Being a manager is about a lot more than barking orders at your employees. Anyone can call themselves a manager, but it takes a certain set of skills and a great deal of social awareness to be a good one.
So what can you do to make sure you’re the best manager you can be?
Steve Jobs once said, “It doesn’t make sense to hire smart people and then tell them what to do. We hire smart people so they can tell us what to do.”
This applies to staff on every level. Just because you manage a certain staff member, it doesn’t mean you can’t learn from them. Listen to your team, learn from their experience and utilise their strengths to ensure optimum performance across your department.
You should also make sure you listen to your staff’s concerns. Don’t bury your head in the sand when it comes to staff disputes or concerns within the team. Listen to your staff when they raise an issue. Proactively encouraging your staff to voice their opinions regularly is also a great way of avoiding disputes and other issues from arising in the first place. Invite staff to give you regular feedback on your management style and general operations so that you can make sure you’re managing your team effectively and efficiently.
Understand Different Styles
We all learn differently and many of us respond better to some learning styles than others. When training new staff or up-skilling your current team, it’s important to understand the various learning styles. The four main styles are visual, auditory, reading/writing, and kinesthetic. There are many quick quizzes you can ask your staff to complete to find out which learning style they best respond to. Remember that what works for you may not work for the rest of your team.
After training is complete, you should also take the time to learn how your team likes to operate. Some people need a hands-onapproach where you check in regularly whilst others will prefer to work independently. No two people are exactly the same, so take time to understand how your staff work. This will save you time and energy further down the track.
As a manager, a key part of your job is to manage others and check that operations run smoothly. You, therefore,shouldn’t be completing all of the tasks yourself. Learn to delegate and allow your staff to learn new skills. It may seem quicker to complete a certain task yourself than explaining it to someone else, but it will save you time in the long run as they will be able to keep completing that task in future.
Communicate & Collaborate
Staff appreciate being kept in the loop and understanding the big picture will keep them motivated. Don’t be afraid to share information with your staff about targets, objectives and any other concerns. When your staff feel as though you are working as a team, they are more likely to go the extra mile to get the job done.
You can also hold regular meetings to keep your team informed but don’t hold meetings just for the sake of it. Long and pointless meetings will waste time and demotivate your staff. Make sure all your meetings have a purpose and keep them short and to the point. A nice edible treat or a round of coffees at the monthly meeting is also a nice gesture that will make your staff feel appreciated.
No matter where you are on the management ladder, you will never be done learning. You can always learn new skills, improve your style and acquire new information.

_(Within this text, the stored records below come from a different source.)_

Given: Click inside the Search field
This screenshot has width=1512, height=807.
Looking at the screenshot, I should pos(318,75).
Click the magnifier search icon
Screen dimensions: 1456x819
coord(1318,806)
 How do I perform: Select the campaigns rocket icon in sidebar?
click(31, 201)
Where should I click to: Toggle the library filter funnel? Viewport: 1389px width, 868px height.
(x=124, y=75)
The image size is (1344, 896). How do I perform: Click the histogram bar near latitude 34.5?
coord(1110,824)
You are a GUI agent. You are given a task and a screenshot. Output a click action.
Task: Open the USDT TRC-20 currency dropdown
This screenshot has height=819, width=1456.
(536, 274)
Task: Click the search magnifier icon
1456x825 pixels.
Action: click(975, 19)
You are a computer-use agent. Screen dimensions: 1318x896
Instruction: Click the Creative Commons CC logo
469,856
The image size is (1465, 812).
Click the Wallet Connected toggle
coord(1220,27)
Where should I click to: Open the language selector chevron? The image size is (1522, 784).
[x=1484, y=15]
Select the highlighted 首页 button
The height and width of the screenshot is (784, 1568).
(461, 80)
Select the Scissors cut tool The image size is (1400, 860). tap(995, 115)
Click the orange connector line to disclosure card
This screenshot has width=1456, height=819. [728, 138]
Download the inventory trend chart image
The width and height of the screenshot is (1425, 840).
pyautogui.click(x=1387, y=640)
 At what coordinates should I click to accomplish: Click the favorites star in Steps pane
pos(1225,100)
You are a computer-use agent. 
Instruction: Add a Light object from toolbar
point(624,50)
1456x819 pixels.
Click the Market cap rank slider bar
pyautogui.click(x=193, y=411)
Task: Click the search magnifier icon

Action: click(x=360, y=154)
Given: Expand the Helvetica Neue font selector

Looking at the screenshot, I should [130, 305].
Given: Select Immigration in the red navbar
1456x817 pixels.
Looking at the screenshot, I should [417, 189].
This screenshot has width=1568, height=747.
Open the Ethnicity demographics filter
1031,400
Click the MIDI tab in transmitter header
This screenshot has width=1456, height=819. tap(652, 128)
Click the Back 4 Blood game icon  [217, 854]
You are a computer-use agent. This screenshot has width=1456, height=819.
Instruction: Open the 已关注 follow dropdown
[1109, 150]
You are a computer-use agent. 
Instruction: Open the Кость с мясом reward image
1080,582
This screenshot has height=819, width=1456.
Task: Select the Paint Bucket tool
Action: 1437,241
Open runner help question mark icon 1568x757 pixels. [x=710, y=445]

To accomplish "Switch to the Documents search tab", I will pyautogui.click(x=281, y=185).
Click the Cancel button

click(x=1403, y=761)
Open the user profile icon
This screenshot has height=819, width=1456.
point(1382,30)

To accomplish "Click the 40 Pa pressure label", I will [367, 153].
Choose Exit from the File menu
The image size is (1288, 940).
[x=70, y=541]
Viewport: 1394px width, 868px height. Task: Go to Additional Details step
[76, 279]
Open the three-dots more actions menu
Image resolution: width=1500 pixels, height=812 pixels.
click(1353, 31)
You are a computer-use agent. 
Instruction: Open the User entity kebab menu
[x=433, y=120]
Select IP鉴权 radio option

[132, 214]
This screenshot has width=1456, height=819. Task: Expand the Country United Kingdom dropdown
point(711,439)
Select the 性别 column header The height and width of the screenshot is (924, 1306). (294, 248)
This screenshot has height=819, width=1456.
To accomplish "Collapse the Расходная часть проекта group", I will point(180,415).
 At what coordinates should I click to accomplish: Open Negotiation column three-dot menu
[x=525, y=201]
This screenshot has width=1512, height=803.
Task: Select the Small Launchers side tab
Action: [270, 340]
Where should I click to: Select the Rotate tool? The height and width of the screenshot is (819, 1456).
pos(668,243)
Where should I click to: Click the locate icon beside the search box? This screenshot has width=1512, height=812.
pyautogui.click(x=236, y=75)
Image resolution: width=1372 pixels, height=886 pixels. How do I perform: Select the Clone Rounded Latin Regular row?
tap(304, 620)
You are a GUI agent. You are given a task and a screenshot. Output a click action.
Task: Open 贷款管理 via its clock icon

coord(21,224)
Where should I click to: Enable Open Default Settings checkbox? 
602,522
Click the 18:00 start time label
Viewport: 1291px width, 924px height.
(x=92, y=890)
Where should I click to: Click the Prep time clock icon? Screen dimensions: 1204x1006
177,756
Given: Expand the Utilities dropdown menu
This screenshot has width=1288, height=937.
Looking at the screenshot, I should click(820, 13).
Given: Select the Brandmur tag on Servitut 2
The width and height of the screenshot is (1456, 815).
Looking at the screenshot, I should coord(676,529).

So whether you’re running a health clinic and want to achieve a Diploma of Practice Management or run a team of sales staff and want to learn how to motivate your team for better results, consider taking a management course. Be sure to do your research beforehand to make sure the course is relevant to your industry and role.
Managing a team is as much about emotional intelligence as it is about motivating your staff to get things done. Taking time to understand your staff, their preferences and learning styles will not only keep your staff motivated but will also ensure that you have a harmonious working environment and a productive team.
A good manager understands that even though they may be higher on the company ladder than their subordinates, they can learn as much from their team as their team can learn from them. Respect should be mutual and communication & collaboration is key to your success.
If you’re struggling to understand your role as a manager or feel that you could improve your skills or performance, don’t be afraid to take a management course to up-skill and learn new things. Wherever you are on the company ladder, there is always more you can learn.